Your soul begins to wrestle with the intricate theories on the afterlife. “Do i have a shot at heaven or is heaven symbolic of the good times i had while i lived?”

“Sir, would you want anything to drink?” interrupted one of the cabin crew manning a meal trolley loaded with drinks – alcoholic and non-alcoholic.

Me to myself; ‘Thank God. I could use a distraction’. The passion juice preoccupied me for a while. The neighbour to my left, with whom I could have done small talk as a way of keeping my nerves in check, slept through the entire flight. A part of me envied him.

I guess everybody has a breaking point.
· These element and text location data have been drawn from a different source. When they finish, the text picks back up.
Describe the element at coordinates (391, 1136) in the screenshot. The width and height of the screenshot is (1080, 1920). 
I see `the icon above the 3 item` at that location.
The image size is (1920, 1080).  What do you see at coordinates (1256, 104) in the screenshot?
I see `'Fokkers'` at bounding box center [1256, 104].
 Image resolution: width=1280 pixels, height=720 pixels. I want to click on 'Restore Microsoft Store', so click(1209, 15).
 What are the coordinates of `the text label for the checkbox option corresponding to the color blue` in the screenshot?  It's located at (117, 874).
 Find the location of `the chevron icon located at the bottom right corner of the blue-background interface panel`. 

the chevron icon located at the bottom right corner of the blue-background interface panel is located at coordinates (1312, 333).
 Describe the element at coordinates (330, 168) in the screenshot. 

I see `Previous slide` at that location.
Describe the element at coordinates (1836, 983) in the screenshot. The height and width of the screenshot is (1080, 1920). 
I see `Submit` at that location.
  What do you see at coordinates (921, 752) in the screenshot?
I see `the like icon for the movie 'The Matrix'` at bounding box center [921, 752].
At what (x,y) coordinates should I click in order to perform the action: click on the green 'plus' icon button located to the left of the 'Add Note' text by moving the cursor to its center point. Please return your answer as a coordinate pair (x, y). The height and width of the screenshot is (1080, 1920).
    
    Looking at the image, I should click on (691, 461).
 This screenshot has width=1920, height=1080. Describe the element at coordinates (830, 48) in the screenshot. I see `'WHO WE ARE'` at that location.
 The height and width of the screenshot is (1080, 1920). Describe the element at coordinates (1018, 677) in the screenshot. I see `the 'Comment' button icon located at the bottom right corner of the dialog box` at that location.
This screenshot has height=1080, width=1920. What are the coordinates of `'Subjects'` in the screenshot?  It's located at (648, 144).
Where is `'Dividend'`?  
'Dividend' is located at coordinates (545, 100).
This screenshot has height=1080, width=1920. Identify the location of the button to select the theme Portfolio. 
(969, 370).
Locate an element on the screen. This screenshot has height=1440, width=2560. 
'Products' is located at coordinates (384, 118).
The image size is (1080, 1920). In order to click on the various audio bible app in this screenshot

I have often struggled to wrap my mind around why some of my friends are so uptight about adventure-related activity, often a result of phobia of water and heights among others.

I always wore the carelessness attitude with which I partake in travel experiences like it’s a badge of honour. Whether it’s the two times I have done white water rafting on River Nile, or when I overcame the intensity that bungee jumping is, or ziplining across Lake Bunyonyi without stopping to care that I had no lifejacket on me. It is always long after these adrenaline-filled thrills that I reflect how reckless I get when I travel. Not that it hasn’t put me in trouble with those that care about me. In particular, my ex-girlfriends could write a book.

But it seems something finally broke me. Flying. A combination of heights, the potential risks that films have ably dramatized, and a mind that is in the habit of playing out all kinds of scenarios.

According to the International Air Transport Association (IATA), around 20 percent of travellers experience some degree of fear. Of these, a fifth (or 4% of the total) experience phobia, making the very idea of air travel unbearable. Guess who the latest recruit of this statistic is.

Not that the adventure freak in me is phased. Old habits die hard. And Jesus didn’t shed blood on the cross on our behalf so we can succumb to fear. Which is why I won’t stop to think twice if ever a window opens for an air ballooning or sky diving adventure.